Strangling public-sector unions in Wisconsin has shrunk teachers’ pay and benefits.
And citizens of the state appear to be tired of the cuts to schools too. Nearly three out of every five respondents in a June Marquette University poll of Wisconsin residents said that, if given the choice, they would raise taxes on themselves rather than cut funding to public education.
Higher education has not fared much better under Walker. There was the no-confidence vote in the University of Wisconsin system’s board of regents as well as their president. The proposal to eliminate 13 majors at the University of Wisconsin-Stevens Point. Then there was Walker’s 2015 proposal to cut $300 million from the the UW-System; the legislature ultimately voted to cut $250 million and remove some tenure protections. But he did an about-face in 2017, proposing an additional $100 million for the system, which was approved. “There are no clear education goals, and because of that context of not really having a north star, this is how we fumble through education policy in Wisconsin,” Nick Hillman, an associate professor at the University of Wisconsin, told me. (Walker’s office did not return a request for comment on his education policy goals if reelected.)
That’s what Evers wants to change. “We have to have a positive vision for the future,” Evers told me. “And my positive vision is around education.”

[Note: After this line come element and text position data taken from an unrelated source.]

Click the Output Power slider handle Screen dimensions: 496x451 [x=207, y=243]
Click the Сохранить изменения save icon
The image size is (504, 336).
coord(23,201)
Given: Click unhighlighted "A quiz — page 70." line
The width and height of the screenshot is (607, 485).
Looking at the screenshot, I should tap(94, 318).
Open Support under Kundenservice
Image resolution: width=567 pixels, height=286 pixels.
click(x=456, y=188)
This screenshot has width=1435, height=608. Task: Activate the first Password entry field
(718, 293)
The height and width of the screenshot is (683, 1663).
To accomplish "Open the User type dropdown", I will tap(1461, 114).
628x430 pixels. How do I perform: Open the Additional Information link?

Heather DuBois Bourenane, the executive director of the Wisconsin Public Education Network, a non-partisan advocacy group for the state’s public schools, told me she thinks that educators and voters alike are seeing Evers' education background as a welcome change. “People view [Evers’] presence in the race with this kind of comforting feeling of relief that there is a grown-up in the room who gets what's going on with our schools and who will do what it takes to protect them,” she says.
Still, Evers’ rise may be attributable just as much to a name recognition advantage he has over other Democratic candidates as it is to his education platform. Evers has already won statewide office three times, after all. But some say candidates like Evers—those who do not energize the progressive base—have run and lost in the past. Mahlon Mitchell, another Democratic gubernatorial candidate, for instance, called Evers a “retread” of candidates the Democratic party has run time and again, arguing that though he is a good person, he does not excite voters. And he isn’t sold on the fact that education is a winning issue. “There’s no doubt that we’ve got to shore up our public education, but there are so many issues hurting our state besides education,” he told Buzzfeed News.
According to a recent Marquette poll, more than a third of voters are still undecided about which primary candidate to vote for. However, for public education advocates in the state, whatever is bolstering Evers’ candidacy, it’s a good thing.